Task to carry out - Would you filter these records and copy every line that has the word "Expand"?

Dataset records -

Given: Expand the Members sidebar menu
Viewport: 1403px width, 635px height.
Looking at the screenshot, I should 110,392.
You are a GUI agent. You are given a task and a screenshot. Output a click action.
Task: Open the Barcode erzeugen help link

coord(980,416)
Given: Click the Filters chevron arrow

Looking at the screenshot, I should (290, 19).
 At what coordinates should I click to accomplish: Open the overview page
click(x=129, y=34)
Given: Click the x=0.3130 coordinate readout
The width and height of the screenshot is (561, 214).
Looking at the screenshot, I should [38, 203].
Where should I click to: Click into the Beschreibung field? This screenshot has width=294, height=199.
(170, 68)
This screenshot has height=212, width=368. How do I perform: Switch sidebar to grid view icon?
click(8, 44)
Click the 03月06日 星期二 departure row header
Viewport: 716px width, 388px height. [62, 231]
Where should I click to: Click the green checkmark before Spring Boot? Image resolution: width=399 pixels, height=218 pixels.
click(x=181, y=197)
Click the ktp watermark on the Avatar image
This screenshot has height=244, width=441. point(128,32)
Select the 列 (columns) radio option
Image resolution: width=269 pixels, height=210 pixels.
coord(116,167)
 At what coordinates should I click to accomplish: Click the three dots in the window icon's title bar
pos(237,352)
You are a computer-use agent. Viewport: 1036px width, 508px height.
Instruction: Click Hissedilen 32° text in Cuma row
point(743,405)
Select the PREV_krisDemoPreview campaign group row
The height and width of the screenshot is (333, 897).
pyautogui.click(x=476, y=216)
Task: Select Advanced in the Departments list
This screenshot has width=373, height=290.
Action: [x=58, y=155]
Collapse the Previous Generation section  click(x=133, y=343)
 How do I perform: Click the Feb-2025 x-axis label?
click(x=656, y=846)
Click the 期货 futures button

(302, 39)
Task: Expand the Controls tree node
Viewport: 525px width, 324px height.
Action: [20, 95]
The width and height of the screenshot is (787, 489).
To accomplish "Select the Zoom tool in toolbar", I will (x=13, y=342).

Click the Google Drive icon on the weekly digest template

Task answer -
Given: Expand the Members sidebar menu
Task: Expand the Controls tree node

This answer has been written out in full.